Louis Huz

Élements biographiques

Louis Huz Les enfants de la Drôme au siège de Paris… (1898)

Il ne faut pas avoir beaucoup d'esprit pour faire la part de chacun, mais il ne faut pas non plus être bête pour savoir escamoter la part des autres. Il fallait avant tout se défier des malins.
Il y en avait bien quelques-uns dans le bataillon de la Drôme; ils recevaient d'abord dans les premiers rangs et trouvaient encore le moyen de se faufiler à la queue de la compagnie pour recevoir une seconde fois. Comme il s'agissait de l'argent du gouvernement, ce n'était pas un vol, mais une charmante espièglerie. Chacun comprend l'honnêteté à sa façon et suivant son tempérament.
Source : Gallica

Louis Huz 2e Bataillon des mobiles de la Drôme… (1871)
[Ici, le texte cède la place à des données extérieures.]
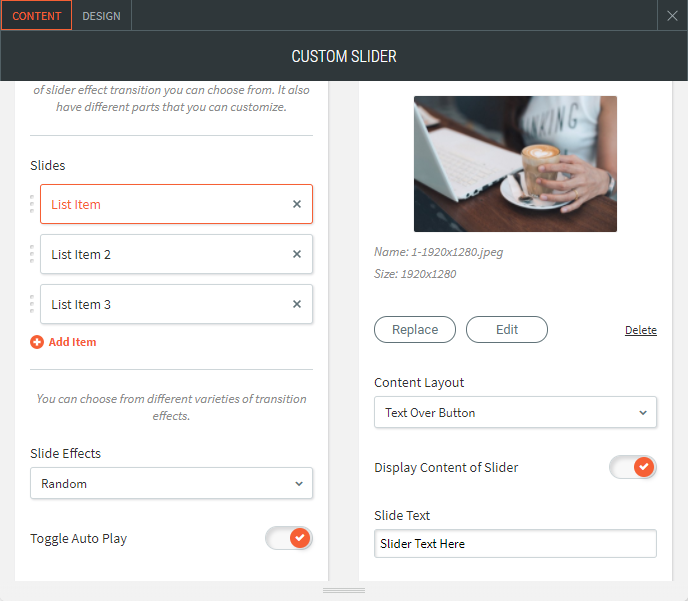Delete List Item 2 using X icon
The height and width of the screenshot is (601, 688).
(297, 254)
Le temps passe et avec lui nous perdons du terrain. Un mouvement s'opère; nous prenons position tout-à-fait derrière la tuilerie et nous recommençons à tirer sur l'ennemi qui a tout-à-fait repris l'offensive.
Les hommes sont couchés dans les vignes. Le colonel Balète vient près de nous, il paraît calme et brave.
La nuit commence à tomber lorsqu'un nombreux état-major arrive; c'est le général Trochu. Une décharge arrête presque subitement les chevaux qui reprennent le galop aussitôt la bourasque passée.
On n'y voit plus, mais les balles pleuvent toujours autour de nous.
Source : Gallica

Louis Huz Les enfants de la Drôme au siège de Paris… (1898)

Le 2 février, notre bataillon fut désarmé. Les officiers seuls avaient obtenu la faculté de conserver leurs épées. Rien n'est triste à voir comme un bataillon sans armes. L'homme ne se croit plus soldat et, de fait, il n'en porte que l'uniforme. L'officier lui-même sent que tout est fini et que sa sévérité devient, inutile; bien heureux quand il ne se relâche pas, lui aussi, de cette discipline dont il devrait toujours, le premier, donner l'exemple. C'est surtout dans la mobile que ces fâcheux symptômes se manifestaient.